Smoking → delayed healing
- Vasoconstriction and carbon monoxide reduce oxygen delivery
Foreign body / infection → chronic inflammation → delayed healing
- Persistent inflammatory phase prevents progression to effective proliferation/remodeling.
Collagen Synthesis: The USMLE “Biochem Meets Path” Bridge
Knowing the collagen pathway helps you interpret “poor wound healing” stems:
- Translation of preprocollagen (RER)
- Hydroxylation of proline/lysine (requires vitamin C)
- Glycosylation and triple helix formation → procollagen
- Secretion into extracellular space
- Cleavage → tropocollagen
- Cross-linking by lysyl oxidase (requires copper)
High-yield tie-ins
- Scurvy: defective hydroxylation → weak collagen
- Copper deficiency / Menkes disease: impaired cross-linking
- Ehlers-Danlos: various defects (classically hyperextensible skin, hypermobile joints, fragile tissues)
- Osteogenesis imperfecta: type I collagen defect (brittle bones, blue sclerae, hearing loss, dentinogenesis imperfecta)
First Aid cross-ref: Collagen synthesis steps; Menkes; EDS; OI.
Primary vs Secondary Intention (Compare Like a Test Writer)
| Feature | Primary Intention | Secondary Intention |
|---|---|---|
| Wound edges | Approximated | Not approximated, tissue loss |
| Inflammation | Less | More |
| Granulation tissue | Less | More |
| Contraction | Minimal | Prominent (myofibroblasts) |
| Scar size | Smaller | Larger |
| Healing time | Faster | Slower |
Vignette classic: large ulcer on diabetic foot with “beefy red” tissue = granulation tissue; healing by secondary intention.
Complications You Should Be Ready to Identify
Wound dehiscence (post-op day ~5–10)
Why that timing? Collagen is still relatively weak—granulation tissue is present, but remodeling isn’t mature.
Risks:
- Infection (biggest)
- Poor nutrition
- Diabetes
- Steroids
- Increased abdominal pressure (coughing, vomiting)
Excessive scarring
- Hypertrophic scar: raised, within borders
- Keloid: extends beyond borders, recurrence after excision is common
Management basics:
- Silicone sheets/pressure therapy (selected cases)
- Intralesional steroids
- Laser/cryotherapy (selected cases)
- Surgical excision (keloids often recur unless combined with other therapies)
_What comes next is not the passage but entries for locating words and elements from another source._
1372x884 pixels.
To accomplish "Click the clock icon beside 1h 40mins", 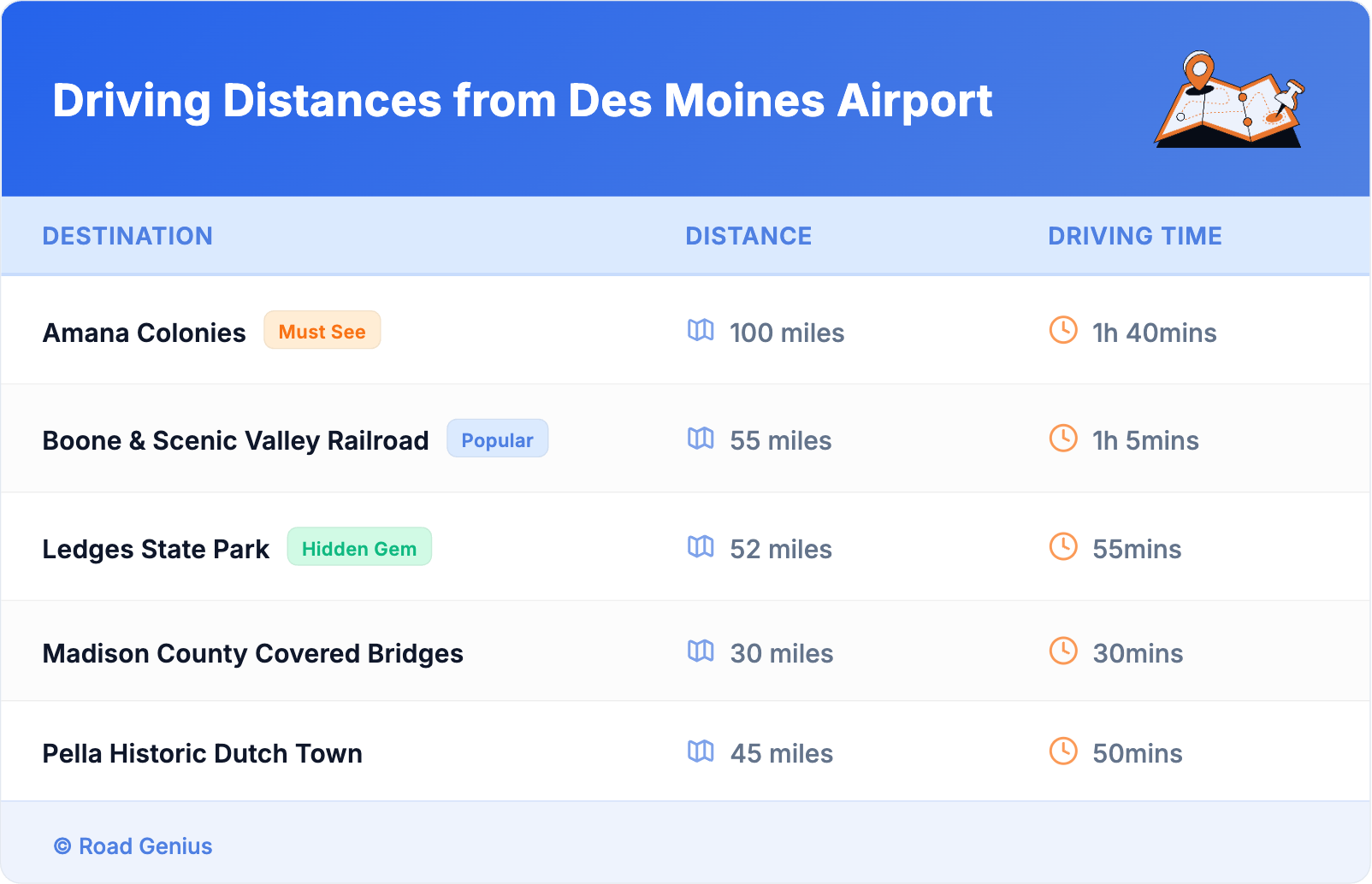I will (1063, 330).
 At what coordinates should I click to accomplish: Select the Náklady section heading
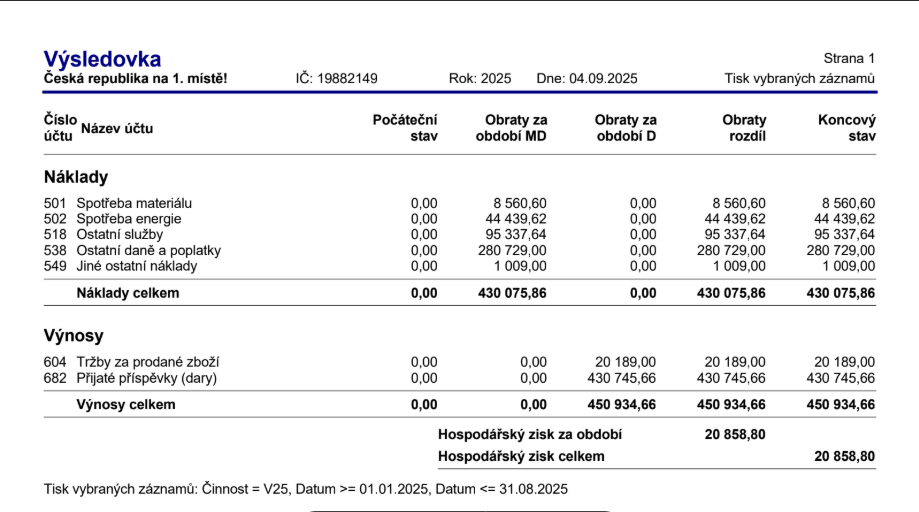point(76,177)
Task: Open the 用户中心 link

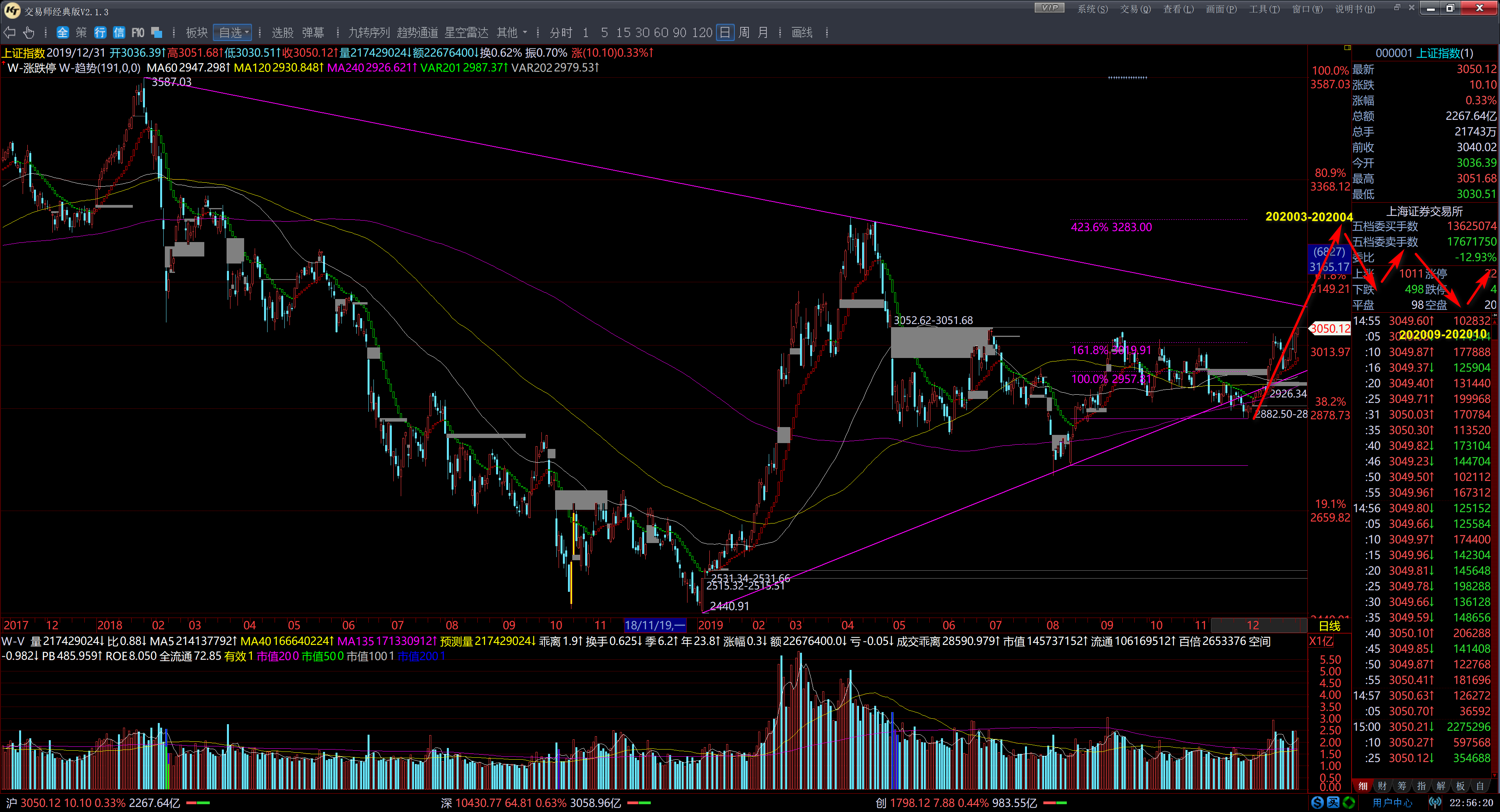Action: (x=1393, y=803)
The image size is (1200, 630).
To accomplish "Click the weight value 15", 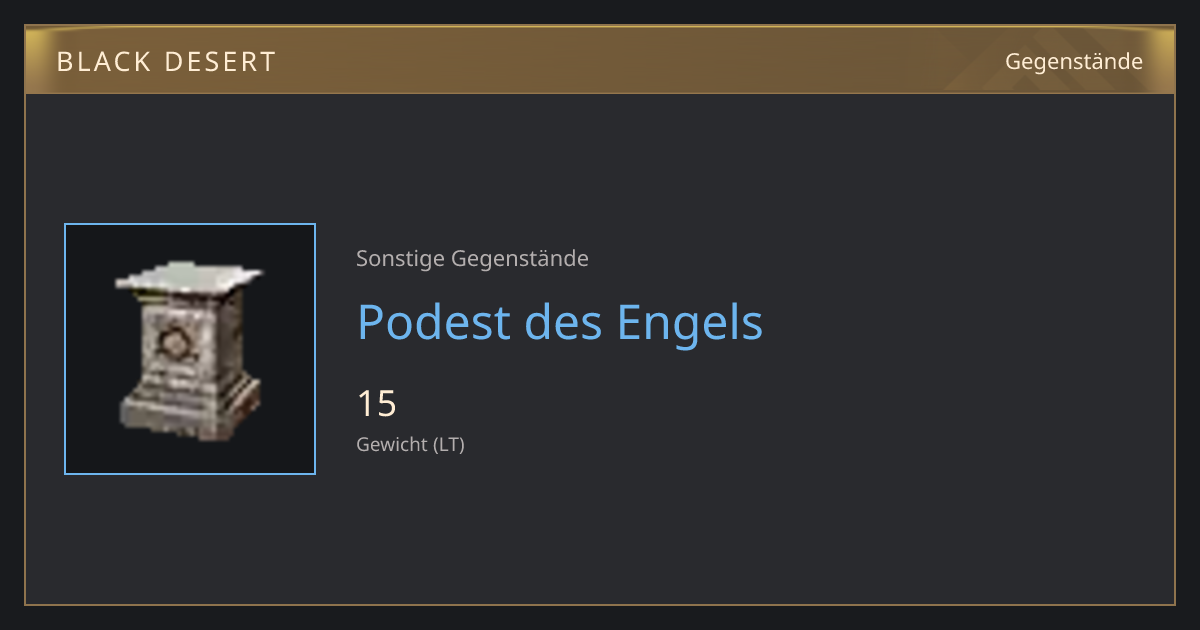I will [x=377, y=404].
Proud flesh (exuberant granulation tissue)
Can physically block epithelial migration → delayed closure.
Contractures (esp. burns)
Can limit range of motion and function; may require PT or surgical release.
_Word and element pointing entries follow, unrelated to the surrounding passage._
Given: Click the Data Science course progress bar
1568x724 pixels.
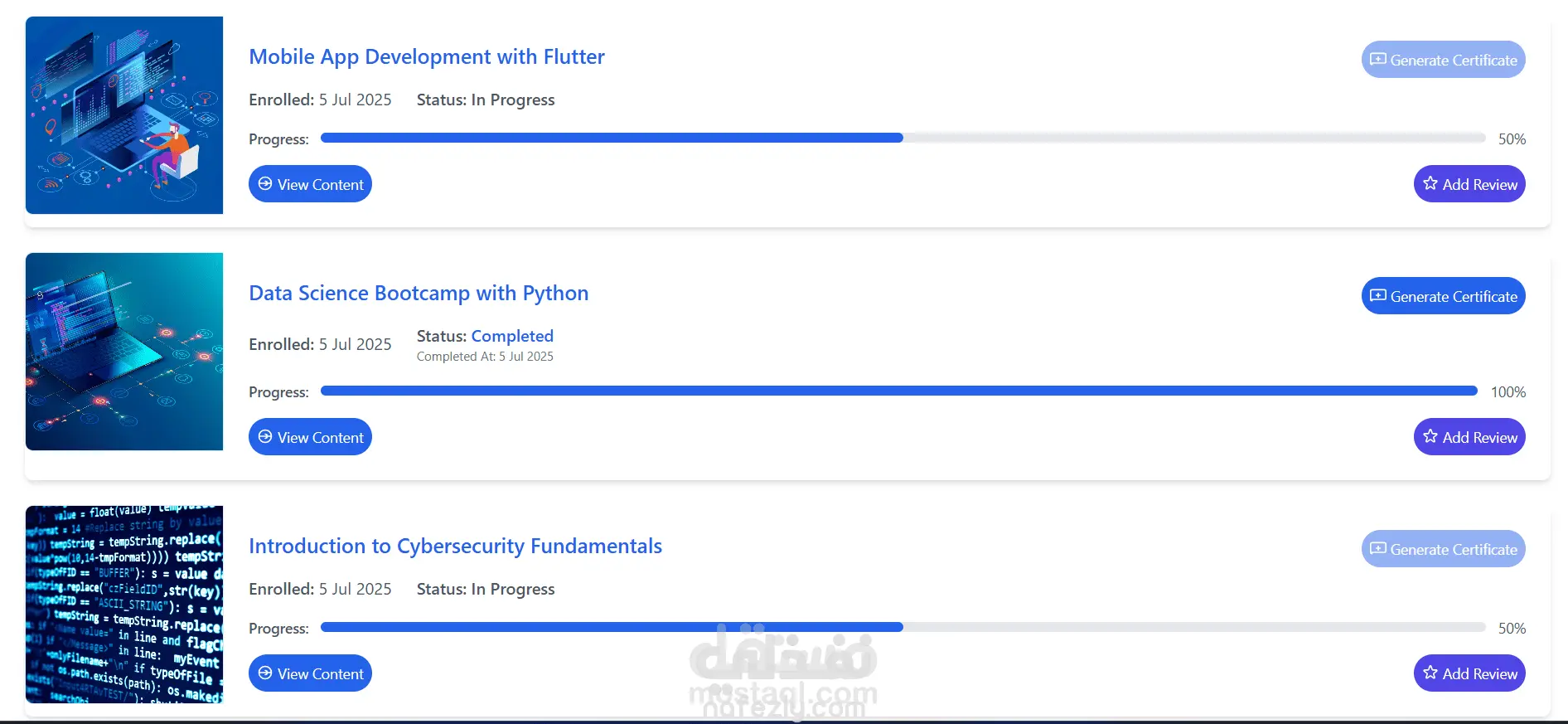Looking at the screenshot, I should coord(898,391).
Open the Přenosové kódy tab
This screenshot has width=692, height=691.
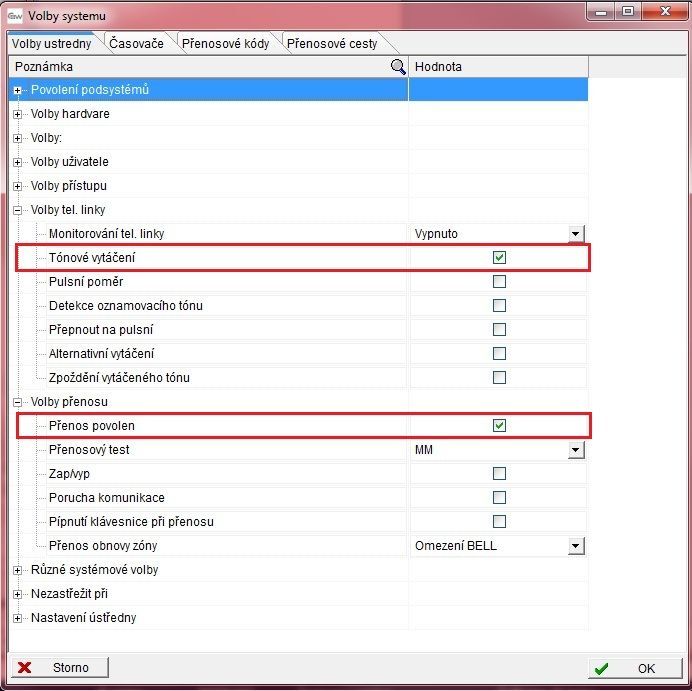tap(229, 44)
Rapid-Fire High-Yield Recap (What to Memorize)
- Type III collagen first, then type I replaces it during remodeling.
- Granulation tissue = capillaries + fibroblasts; pink and edematous.
- Macrophages are the key “switch” cell from inflammation → proliferation.
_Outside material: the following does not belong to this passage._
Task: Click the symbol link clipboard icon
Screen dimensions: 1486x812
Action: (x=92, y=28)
- VEGF drives angiogenesis; TGF-β drives fibroblasts and collagen deposition.
- Secondary intention = more granulation tissue + contraction + bigger scar.
- Max tensile strength ~70–80% of original.
- Poor healing causes: vitamin C deficiency, zinc deficiency, diabetes, steroids, smoking, infection, poor perfusion.
- Post-op day 5–10 dehiscence risk window (collagen not strong yet).